Goal of the exercise -
Find the string "article" in the records. Copy every line it appears in.

━━━━━━━━━━━━━━━━

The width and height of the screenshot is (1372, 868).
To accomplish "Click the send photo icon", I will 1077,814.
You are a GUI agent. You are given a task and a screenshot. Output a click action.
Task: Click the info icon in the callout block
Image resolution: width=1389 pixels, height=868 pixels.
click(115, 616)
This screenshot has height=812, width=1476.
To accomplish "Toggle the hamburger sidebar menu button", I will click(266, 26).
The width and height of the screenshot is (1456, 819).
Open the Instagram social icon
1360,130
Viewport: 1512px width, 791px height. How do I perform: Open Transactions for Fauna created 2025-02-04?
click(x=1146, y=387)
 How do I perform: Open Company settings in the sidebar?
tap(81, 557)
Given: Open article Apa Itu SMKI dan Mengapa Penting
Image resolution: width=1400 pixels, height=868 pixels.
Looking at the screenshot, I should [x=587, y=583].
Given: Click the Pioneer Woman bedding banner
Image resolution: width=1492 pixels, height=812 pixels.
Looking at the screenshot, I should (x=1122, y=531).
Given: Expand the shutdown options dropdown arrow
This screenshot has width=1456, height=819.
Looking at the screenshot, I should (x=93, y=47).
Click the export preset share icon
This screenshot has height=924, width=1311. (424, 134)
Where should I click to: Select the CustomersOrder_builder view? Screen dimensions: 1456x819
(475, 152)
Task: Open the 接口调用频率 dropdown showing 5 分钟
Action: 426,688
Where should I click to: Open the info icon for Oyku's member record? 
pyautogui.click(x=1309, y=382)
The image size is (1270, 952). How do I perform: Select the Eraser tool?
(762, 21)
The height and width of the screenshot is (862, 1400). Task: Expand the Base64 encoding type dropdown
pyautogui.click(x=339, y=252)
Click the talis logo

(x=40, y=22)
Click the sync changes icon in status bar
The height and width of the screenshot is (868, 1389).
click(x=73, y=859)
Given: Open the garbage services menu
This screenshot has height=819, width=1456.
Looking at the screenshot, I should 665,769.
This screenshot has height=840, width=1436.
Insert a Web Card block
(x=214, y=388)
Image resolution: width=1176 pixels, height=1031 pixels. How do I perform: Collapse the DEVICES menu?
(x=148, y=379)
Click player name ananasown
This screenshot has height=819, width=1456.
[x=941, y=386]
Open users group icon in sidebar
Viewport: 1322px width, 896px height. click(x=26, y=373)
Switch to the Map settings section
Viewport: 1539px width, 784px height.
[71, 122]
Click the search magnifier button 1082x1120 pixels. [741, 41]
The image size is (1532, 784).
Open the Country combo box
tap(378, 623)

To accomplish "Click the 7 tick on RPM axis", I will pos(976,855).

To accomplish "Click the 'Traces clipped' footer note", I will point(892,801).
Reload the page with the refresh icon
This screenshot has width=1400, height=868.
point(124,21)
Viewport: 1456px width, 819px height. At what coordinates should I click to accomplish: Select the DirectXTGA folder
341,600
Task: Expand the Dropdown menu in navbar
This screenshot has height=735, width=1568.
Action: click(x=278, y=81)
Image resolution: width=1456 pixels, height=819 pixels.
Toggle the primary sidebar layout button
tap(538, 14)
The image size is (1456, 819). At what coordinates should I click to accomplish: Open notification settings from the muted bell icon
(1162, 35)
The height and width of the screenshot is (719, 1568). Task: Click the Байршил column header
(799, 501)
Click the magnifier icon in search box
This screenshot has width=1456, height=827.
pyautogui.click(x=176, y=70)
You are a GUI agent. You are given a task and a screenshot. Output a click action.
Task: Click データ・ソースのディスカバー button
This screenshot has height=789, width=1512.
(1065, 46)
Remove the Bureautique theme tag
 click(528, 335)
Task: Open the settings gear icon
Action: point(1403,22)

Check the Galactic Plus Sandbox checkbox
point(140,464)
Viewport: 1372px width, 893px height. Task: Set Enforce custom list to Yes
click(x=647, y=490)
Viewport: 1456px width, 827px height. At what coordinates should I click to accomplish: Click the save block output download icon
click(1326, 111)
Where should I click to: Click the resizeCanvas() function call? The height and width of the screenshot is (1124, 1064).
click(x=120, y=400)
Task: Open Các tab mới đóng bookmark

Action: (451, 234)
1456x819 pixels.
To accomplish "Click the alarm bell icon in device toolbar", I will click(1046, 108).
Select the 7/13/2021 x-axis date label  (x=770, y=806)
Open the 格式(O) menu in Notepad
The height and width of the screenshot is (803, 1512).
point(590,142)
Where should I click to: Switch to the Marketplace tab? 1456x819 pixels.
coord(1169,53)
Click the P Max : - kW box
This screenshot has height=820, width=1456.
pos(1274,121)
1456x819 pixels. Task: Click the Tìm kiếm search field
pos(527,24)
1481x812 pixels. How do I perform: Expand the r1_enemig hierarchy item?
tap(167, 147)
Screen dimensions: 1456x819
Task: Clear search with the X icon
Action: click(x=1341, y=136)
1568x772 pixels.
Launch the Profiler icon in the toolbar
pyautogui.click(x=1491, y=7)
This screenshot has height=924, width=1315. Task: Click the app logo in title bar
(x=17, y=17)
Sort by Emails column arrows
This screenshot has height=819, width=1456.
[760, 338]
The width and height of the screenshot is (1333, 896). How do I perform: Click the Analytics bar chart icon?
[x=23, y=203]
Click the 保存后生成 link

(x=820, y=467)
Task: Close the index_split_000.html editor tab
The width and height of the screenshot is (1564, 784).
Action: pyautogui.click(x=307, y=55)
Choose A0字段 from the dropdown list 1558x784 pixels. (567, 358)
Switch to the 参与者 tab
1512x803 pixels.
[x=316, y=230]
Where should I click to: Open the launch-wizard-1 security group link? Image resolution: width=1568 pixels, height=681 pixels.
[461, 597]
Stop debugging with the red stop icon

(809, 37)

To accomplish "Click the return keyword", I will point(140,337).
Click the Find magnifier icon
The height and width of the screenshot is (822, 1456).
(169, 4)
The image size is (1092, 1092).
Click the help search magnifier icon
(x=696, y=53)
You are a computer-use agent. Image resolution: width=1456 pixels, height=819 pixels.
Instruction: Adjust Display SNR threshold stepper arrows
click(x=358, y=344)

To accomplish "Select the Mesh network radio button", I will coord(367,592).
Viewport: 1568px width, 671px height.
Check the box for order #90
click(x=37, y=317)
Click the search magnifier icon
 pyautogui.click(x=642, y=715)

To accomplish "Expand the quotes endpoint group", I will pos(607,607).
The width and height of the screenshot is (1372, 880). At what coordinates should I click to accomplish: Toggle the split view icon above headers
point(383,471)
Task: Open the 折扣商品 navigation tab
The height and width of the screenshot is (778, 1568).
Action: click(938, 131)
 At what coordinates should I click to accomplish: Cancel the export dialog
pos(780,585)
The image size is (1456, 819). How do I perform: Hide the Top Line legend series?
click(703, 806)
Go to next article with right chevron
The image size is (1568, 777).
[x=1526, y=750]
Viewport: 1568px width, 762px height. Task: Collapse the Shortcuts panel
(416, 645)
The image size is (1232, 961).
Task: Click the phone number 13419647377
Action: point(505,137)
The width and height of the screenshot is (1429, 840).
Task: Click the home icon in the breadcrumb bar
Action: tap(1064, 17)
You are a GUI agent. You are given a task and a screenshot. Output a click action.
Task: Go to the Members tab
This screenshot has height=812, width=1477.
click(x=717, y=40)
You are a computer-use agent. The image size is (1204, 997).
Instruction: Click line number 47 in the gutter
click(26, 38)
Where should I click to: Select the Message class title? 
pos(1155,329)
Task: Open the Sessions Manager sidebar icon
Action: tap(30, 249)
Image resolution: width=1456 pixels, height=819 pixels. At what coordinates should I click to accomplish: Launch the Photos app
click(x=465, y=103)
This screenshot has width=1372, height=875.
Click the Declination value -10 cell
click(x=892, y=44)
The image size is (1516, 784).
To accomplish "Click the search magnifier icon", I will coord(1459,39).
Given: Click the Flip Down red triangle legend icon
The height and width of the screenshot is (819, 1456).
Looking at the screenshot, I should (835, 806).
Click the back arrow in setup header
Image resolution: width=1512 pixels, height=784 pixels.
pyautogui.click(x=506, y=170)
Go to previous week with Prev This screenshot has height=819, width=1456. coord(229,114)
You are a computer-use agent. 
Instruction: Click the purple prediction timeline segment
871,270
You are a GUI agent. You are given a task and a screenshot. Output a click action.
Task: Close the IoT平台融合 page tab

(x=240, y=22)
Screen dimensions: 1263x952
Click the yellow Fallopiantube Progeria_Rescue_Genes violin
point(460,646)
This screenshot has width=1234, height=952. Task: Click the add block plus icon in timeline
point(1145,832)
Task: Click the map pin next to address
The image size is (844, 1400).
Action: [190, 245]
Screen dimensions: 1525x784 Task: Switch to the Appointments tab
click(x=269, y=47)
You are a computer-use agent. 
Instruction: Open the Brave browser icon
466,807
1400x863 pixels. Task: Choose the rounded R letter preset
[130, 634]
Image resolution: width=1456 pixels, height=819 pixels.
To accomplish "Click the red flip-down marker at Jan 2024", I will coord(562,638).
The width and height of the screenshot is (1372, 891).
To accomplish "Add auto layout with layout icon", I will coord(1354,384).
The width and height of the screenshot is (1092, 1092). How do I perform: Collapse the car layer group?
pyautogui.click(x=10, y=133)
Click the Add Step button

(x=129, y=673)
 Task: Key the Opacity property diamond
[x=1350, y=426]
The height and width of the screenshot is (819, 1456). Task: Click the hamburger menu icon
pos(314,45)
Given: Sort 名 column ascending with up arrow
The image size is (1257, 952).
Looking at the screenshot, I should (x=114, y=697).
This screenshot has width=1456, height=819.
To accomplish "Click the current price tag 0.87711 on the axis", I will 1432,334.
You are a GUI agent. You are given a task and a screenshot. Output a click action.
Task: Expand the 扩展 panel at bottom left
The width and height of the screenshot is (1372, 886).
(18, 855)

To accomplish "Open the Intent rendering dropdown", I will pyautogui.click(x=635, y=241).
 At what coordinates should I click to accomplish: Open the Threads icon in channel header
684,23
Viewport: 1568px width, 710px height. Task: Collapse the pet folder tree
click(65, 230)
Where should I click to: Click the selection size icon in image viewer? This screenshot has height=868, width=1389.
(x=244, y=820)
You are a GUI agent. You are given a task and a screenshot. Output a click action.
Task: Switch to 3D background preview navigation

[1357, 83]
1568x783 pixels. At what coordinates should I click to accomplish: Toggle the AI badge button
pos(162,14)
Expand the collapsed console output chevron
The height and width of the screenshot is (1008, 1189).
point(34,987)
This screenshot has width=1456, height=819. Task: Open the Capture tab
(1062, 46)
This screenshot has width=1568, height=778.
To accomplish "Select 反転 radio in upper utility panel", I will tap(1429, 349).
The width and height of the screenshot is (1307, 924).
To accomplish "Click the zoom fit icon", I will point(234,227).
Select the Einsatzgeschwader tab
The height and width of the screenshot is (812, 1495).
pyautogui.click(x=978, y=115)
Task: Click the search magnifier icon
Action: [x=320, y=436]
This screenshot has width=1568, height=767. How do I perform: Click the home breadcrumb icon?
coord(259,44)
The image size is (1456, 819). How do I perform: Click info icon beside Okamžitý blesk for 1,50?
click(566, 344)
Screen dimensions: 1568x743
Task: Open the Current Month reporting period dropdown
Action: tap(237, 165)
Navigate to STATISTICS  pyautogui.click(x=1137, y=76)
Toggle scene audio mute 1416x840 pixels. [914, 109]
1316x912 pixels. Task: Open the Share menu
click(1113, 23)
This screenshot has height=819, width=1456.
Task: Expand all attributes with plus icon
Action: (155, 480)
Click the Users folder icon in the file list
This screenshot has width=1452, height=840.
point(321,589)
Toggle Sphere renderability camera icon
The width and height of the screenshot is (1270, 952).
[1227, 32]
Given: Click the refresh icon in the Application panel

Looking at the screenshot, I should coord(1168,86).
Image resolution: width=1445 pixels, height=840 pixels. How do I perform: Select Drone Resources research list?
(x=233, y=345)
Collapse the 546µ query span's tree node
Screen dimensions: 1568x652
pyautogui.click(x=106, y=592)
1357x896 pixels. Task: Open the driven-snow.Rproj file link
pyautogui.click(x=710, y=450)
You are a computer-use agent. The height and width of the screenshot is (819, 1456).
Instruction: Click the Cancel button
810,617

━━━━━━━━━━━━━━━━

Output for this exercise -
Given: Open article Apa Itu SMKI dan Mengapa Penting
Go to next article with right chevron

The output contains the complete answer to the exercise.